Cumartesi günü Mehmet onu nehir kenarında yürüyüşe çıkardı. Eve dönerlerken kapının önünde siyah bir araba gördüler. Elif hemen tanıdı — Kerem’in arabasıydı.
Kerem kapıyı açmaya çalışıyor, yanındaki kadın sinirli bir şekilde etrafına bakınıyordu. Elif yaklaşarak sordu:
“Evimin önünde ne yapıyorsunuz?”
Kerem döndü:
“Yeni kilit mi taktırdın?”
“Elbette!

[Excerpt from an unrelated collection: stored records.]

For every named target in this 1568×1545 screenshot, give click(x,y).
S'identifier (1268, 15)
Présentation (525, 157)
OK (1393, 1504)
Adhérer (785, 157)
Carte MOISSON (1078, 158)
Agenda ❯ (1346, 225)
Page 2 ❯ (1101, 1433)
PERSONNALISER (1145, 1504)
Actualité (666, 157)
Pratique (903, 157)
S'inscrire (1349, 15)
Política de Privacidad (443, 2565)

Bu ev benim, unuttun mu?”
“Bana bu evin bizim olduğunu söylemişti!” diye bağırdı kadın.
“Henüz sana ehliyetinin bile süresi geçtiğini söylemedi mi?”
Kerem bir şey diyemedi. Elif gülümsedi, Mehmet’in elini tuttu:
“Lütfen kapıyı kapat. Tanımadığımız insanlar girmeye çalışıyor.”

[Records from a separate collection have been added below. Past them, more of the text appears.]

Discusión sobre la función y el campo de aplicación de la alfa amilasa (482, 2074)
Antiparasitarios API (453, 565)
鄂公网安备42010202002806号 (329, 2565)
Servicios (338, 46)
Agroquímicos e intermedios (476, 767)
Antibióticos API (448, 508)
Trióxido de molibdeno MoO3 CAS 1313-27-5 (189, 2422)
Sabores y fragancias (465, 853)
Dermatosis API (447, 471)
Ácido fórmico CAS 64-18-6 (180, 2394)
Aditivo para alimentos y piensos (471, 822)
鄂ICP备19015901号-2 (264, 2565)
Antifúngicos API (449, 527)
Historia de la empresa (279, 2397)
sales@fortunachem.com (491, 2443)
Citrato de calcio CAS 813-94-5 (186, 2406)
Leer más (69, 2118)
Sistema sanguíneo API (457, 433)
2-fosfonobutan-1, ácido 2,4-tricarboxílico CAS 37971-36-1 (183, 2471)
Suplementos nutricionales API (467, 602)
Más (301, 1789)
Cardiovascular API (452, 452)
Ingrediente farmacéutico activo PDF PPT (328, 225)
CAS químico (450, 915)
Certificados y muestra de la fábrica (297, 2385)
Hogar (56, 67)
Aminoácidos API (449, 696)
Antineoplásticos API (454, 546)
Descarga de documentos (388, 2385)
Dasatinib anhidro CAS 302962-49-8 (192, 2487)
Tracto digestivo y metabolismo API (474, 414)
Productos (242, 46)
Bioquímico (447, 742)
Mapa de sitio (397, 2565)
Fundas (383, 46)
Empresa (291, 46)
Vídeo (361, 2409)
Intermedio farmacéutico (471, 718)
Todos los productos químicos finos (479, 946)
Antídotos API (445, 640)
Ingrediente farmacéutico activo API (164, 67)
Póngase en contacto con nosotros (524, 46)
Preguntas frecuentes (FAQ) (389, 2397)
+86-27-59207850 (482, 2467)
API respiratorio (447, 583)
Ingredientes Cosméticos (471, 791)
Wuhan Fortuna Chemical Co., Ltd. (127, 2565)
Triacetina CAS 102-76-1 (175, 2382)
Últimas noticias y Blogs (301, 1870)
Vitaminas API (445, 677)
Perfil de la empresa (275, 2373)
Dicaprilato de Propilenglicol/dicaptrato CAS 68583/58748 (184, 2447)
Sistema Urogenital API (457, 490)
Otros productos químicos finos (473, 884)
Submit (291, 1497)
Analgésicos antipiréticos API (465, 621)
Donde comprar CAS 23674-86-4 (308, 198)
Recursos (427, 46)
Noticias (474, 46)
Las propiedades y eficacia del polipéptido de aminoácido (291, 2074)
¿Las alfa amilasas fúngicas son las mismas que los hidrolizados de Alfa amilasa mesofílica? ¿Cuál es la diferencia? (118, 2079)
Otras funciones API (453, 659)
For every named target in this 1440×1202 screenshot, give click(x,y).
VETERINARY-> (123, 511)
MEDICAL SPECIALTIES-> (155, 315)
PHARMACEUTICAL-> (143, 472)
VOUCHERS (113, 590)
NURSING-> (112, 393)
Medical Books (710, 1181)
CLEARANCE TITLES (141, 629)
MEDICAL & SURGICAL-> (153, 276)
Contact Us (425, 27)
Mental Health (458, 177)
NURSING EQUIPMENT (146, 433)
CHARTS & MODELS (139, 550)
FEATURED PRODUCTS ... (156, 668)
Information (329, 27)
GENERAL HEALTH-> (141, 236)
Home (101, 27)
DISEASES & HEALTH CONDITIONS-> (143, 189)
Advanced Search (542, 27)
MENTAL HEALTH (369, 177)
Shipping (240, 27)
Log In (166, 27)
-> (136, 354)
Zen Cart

Kerem bir şey demeden arabaya bindi ve uzaklaştı.
“İlginç bir hayatı olacak,” dedi Mehmet.
“Bırakalım yaşasın. Ben artık gerçekten yaşıyorum.”
Dört yıl geçti.
Elif süpermarketteyken Şükran’ı gördü. Kadın neredeyse onu tanıyamadı.
“Elif? Sen… çok değişmişsin… Hamile misin?”
“Evet,” dedi Elif gülümseyerek karnını okşadı. “Bir ay kaldı.”
“Kerem’in durumu çok kötü. Bebek zayıf doğdu. O kadın onları terk etti. Şimdi tek başına ilgileniyor.”
“Üzgünüm. Ama herkes kendi seçiminin sonucunu yaşar.”
“Sen… yalnız mısın?”
“Hayır. Beni bekleyenler var.”
Şükran arkasını döndü ve Mehmet’i gördü. Yanında üç yaşlarında bir kız çocuğu vardı.
“Anne!” diye bağırarak Elif’e koştu.
Şükran, elindeki alışveriş arabasıyla olduğu yerde kala kaldı.
Elif ise kızını ve hiç beklemediği adamı kucaklayarak içinden geçirdi:
“Bazen anne olmak ve sevilmek için her şeyin içinden geçmek gerekir. Ve sonunda, gerçek olanı bulursun.”